A faithful copy of all the data is required; pictures should not be included.

(Records from a collection)
=== Section Start ===
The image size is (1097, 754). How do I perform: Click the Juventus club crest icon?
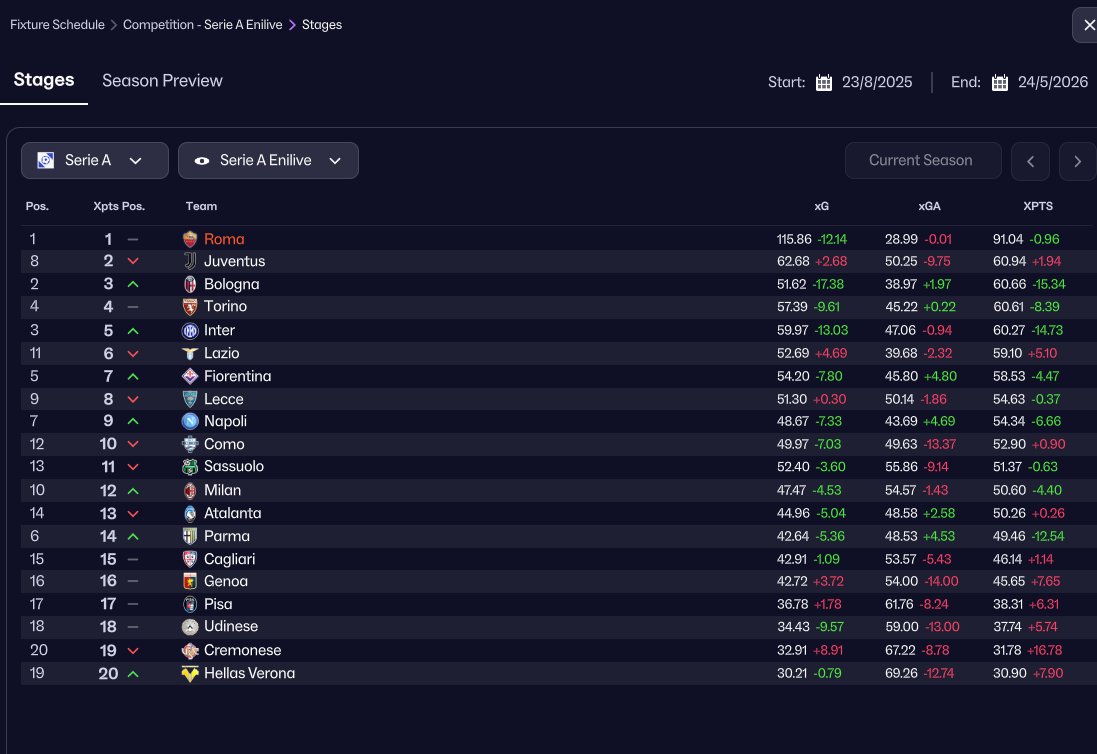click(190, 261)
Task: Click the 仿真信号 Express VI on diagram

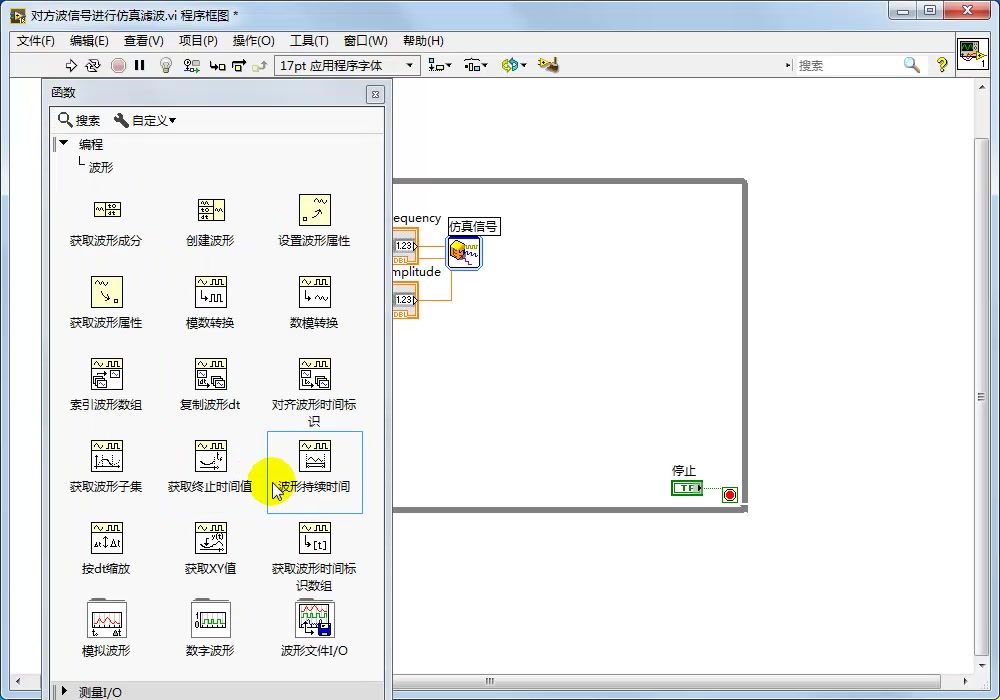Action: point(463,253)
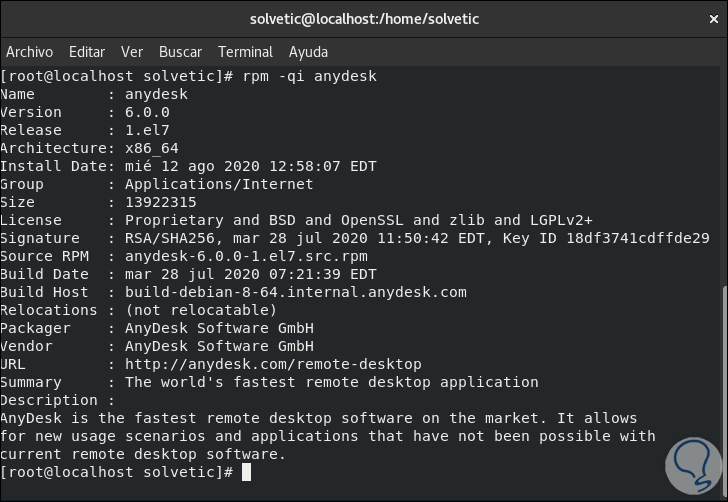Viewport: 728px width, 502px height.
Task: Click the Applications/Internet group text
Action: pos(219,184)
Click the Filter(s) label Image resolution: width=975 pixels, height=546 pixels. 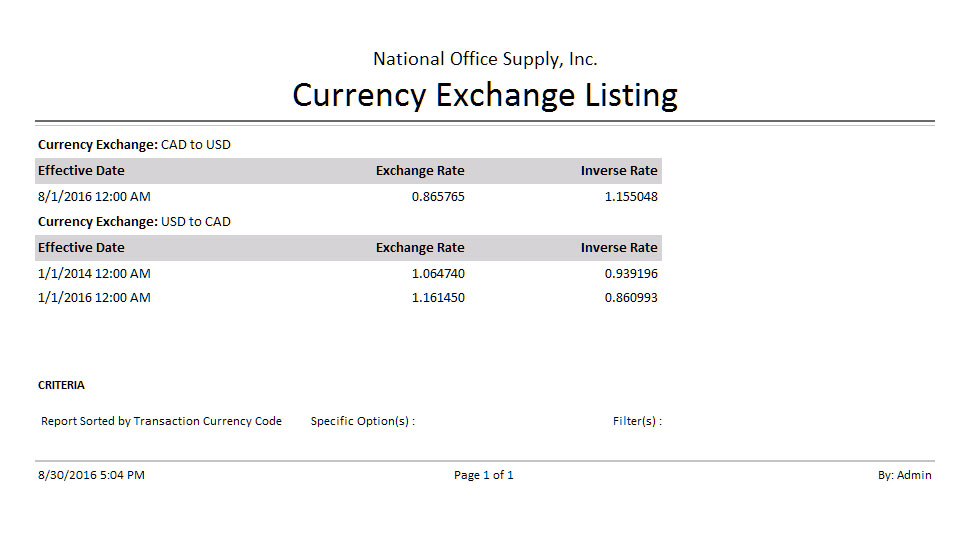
=== Section End ===
**Worked solution**
The image size is (1097, 754). How do I perform: Click the Juventus club crest icon?
click(190, 261)
Task: Click the 仿真信号 Express VI on diagram

Action: point(463,253)
Viewport: 728px width, 502px height.
Task: Click the Applications/Internet group text
Action: pos(219,184)
Click the Filter(s) label Image resolution: width=975 pixels, height=546 pixels. 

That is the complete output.